[[ Exercise data open ]]

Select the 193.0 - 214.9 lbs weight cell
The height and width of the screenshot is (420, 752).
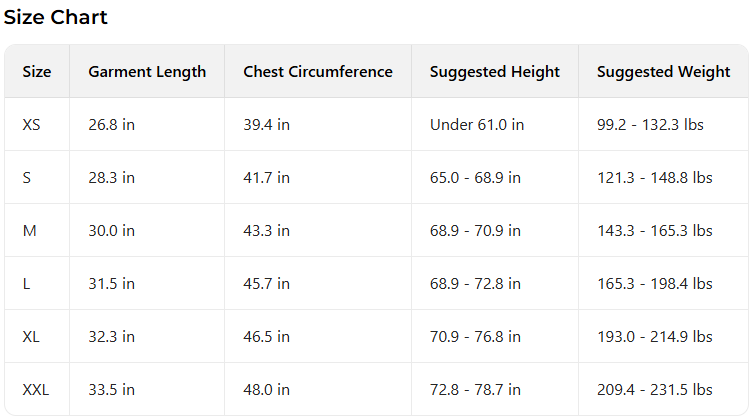pyautogui.click(x=655, y=337)
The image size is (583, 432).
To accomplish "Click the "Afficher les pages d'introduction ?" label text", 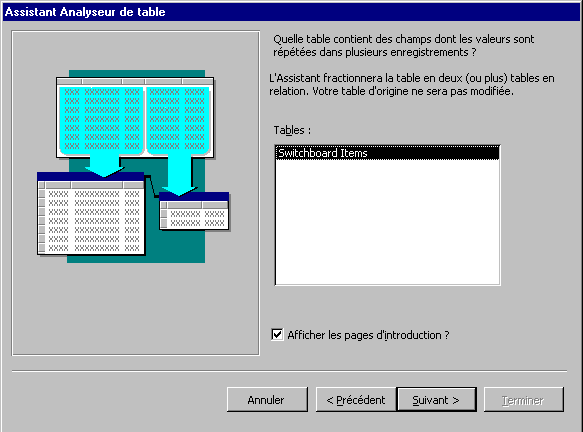I will click(x=368, y=335).
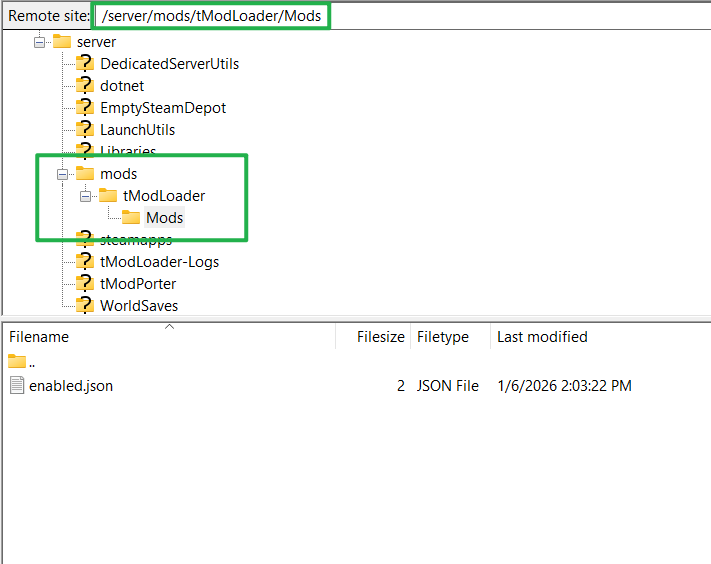711x564 pixels.
Task: Select the Mods folder in tree
Action: (x=164, y=218)
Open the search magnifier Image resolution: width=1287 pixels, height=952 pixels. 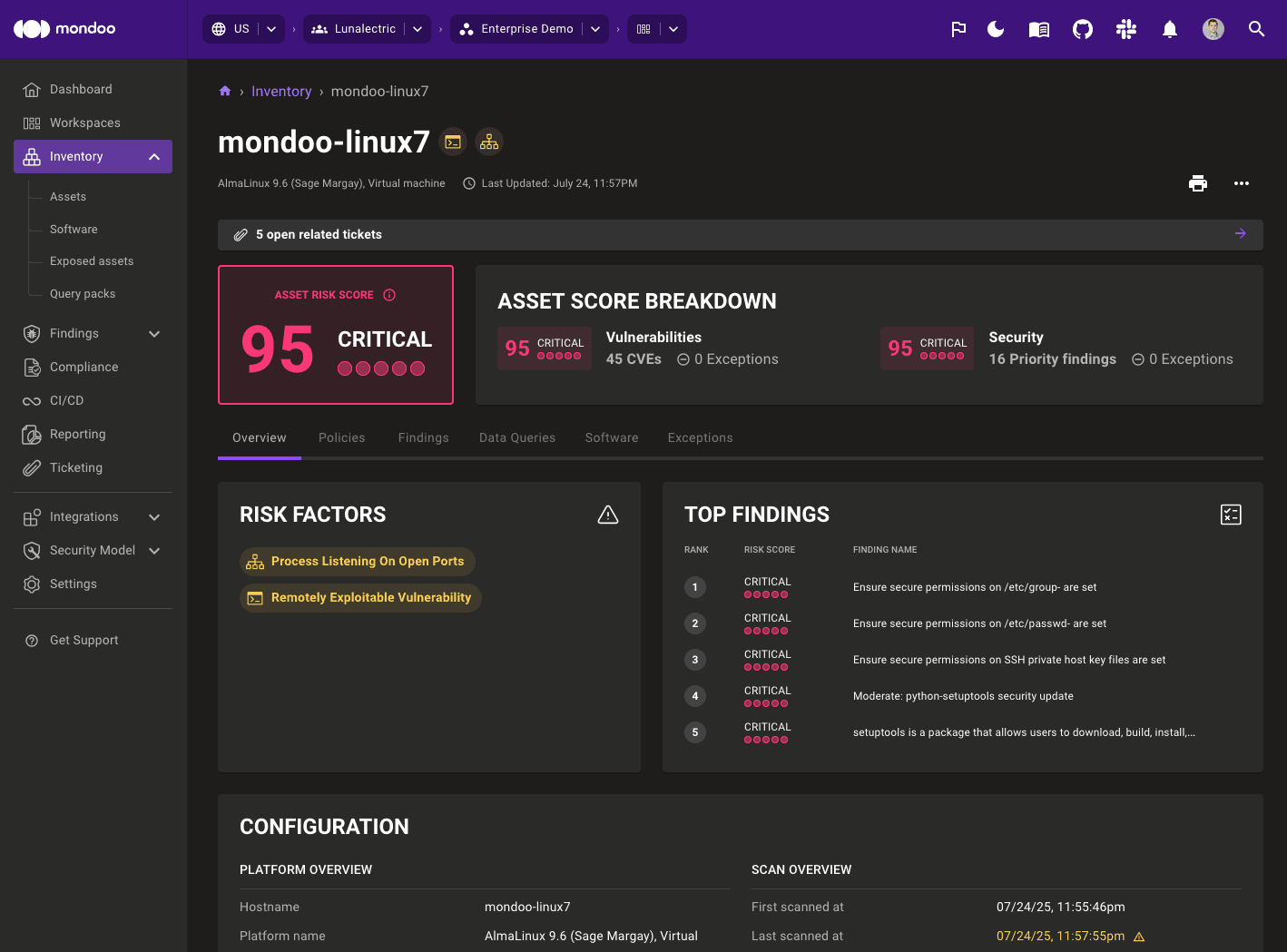[1256, 29]
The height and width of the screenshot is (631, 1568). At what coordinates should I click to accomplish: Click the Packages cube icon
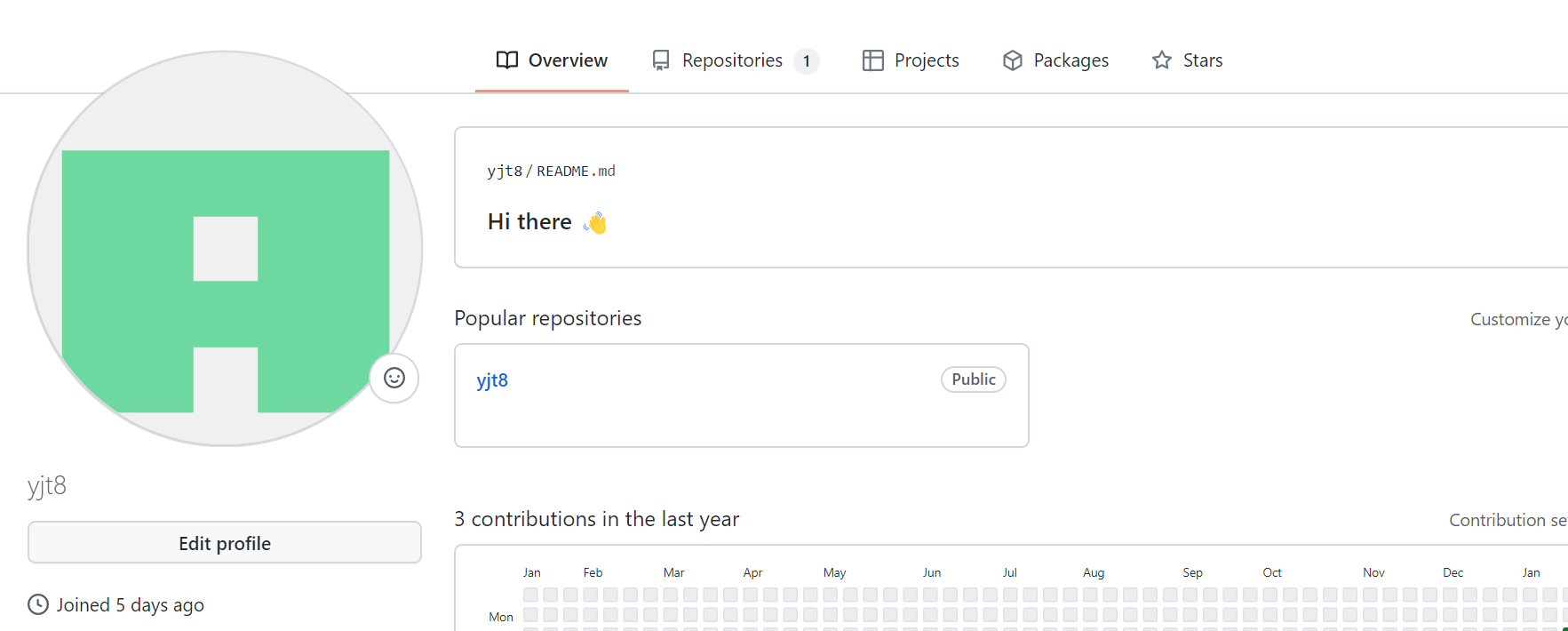(1013, 60)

[[ Exercise data closed ]]

◆ Your objective: Please retype, exactly and only, the lines from the one holding "The height and width of the screenshot is (631, 1568)." to the end of the entries, both ends included, without any pictures.

◆ Expected answer:
The height and width of the screenshot is (631, 1568). At what coordinates should I click to accomplish: Click the Packages cube icon
(1013, 60)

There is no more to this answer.